It’s never too late to continue your education, regardless of age. However, it’s a big decision in many respects. There will be age gaps between you and many other students. Plus, it can have a pretty hefty price tag.
This article will cover some pros and cons of returning to school in your 60s, then review factors to consider, so you can include it in your retirement planning.
Here are some great reasons to go back to school in your 60s:
Keep Your Mind Sharp
Learning new things helps you maintain healthy cognitive function as you get older. College is the perfect place to do that. You can study various subjects that engage different parts of your brain and challenge you intellectually. As a result, your brain can remain healthy and strong.
Discovering new things contributes to personal growth and your understanding of the world. Learning for its own sake can inspire you.
Additionally, taking and passing quizzes and exams gives you a measurable sense of progress in your learning. Earning a degree can give you an immense self-esteem and confidence boost.

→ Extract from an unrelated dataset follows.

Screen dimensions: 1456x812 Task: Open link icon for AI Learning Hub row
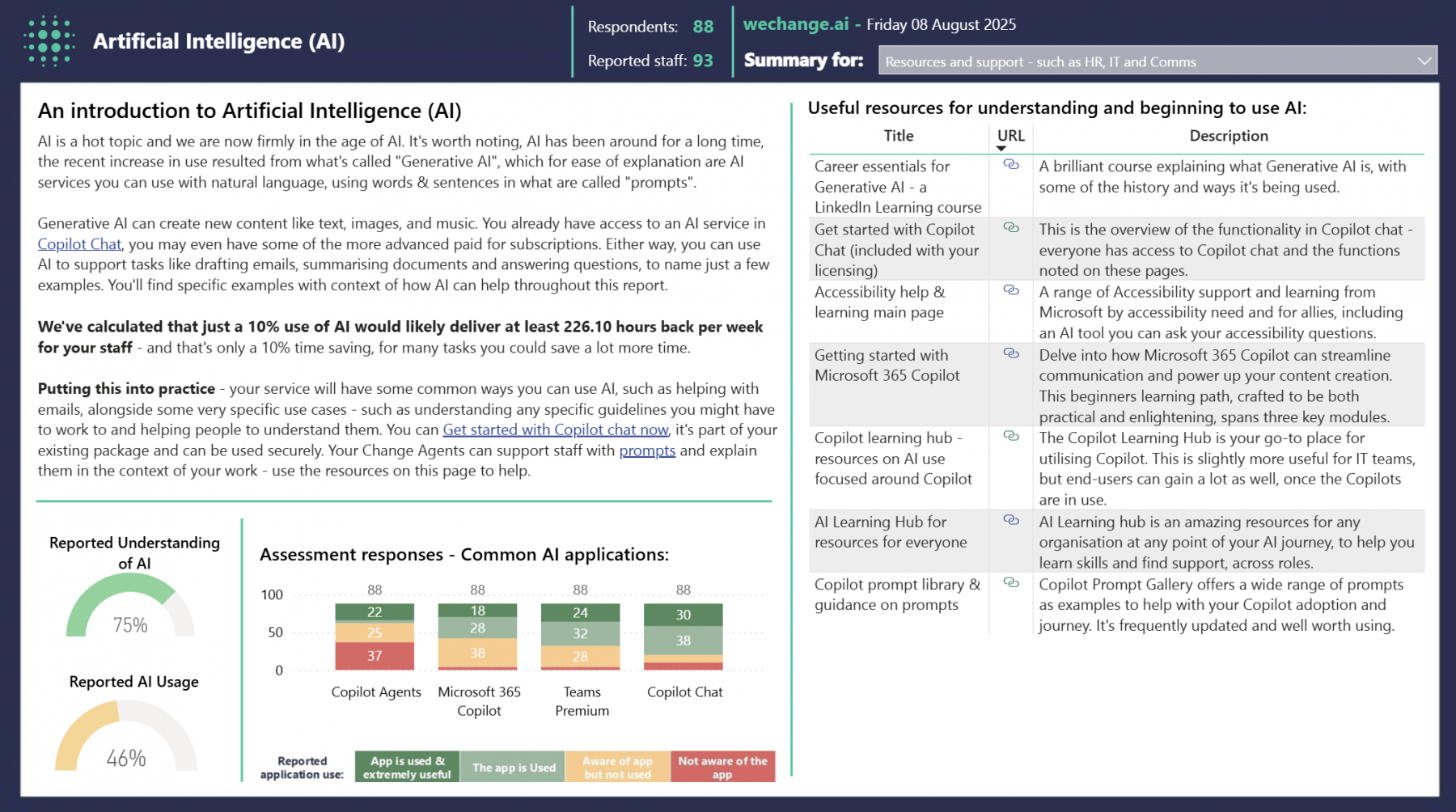[1010, 520]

Interacting with young adult students offers opportunities for intergenerational exchange of perspectives and ideas. You can also try to find study groups of older learners. As for the technology, professors may be happy to help show you how to use it effectively.
Keep these downsides in mind before heading back to school:
The Financial Cost
The average four-year university charges nearly $390 per credit hour. You’ll pay nearly $1,200 for one class since most are three credit hours.
Community college and online classes can help you cut costs. Furthermore, taking one course at a time in subjects you’re highly interested in or will find useful rather than pursuing a full degree can help you spread the cost out. Regardless, make sure coursework doesn’t strain you financially.
Age and Generation Gaps
The average age of a college student in the US is a little over 26 years old. Such a large age and generation gap may create obstacles to relating to fellow students. Similarly, you may have to adapt to new technologies a professor uses in the classroom and for homework.
Learning can offer a lot of personal enrichment and fulfillment, but returning to school is a big decision.
Your Mental Health
Classes can be intellectually demanding and cause stress, especially in challenging subjects. Plus, your health can impact your ability to keep up with coursework and learn the material.
Be sure that you have the energy to commit to learning. It’s ok to take your education more slowly to accommodate your health if needed.
College classes place demands on your time. You must attend lectures and discussions, and you’ll need to do homework and study for exams. This may impact how many courses you take.
If you’re still in the workforce, you may consider waiting until you retire to pursue an education. On the other hand, if you’re retired and have a lot of free time, you may have more room for classes.
Consider your existing schedule and see where classes, homework, and study can fit in.
You don’t want your education to compromise a comfortable retirement through financial straining. Evaluate your retirement savings and assets and work with a financial professional to see if college coursework is financially viable.
Look for options to reduce costs, such as scholarships and grants. Consider community college to save money. You’ll also have to consider fees for textbooks, supplies, and software.
Lifelong learning can be immensely gratifying, especially when you have the free time to pursue it in retirement. Plus, it helps you stay mentally and intellectually sharp. However, college isn’t cheap.
Ultimately, you have more control over your education in retirement. You can take as few or as many courses as fits your situation. That way, you can pursue an education on your terms while minimizing potential downsides.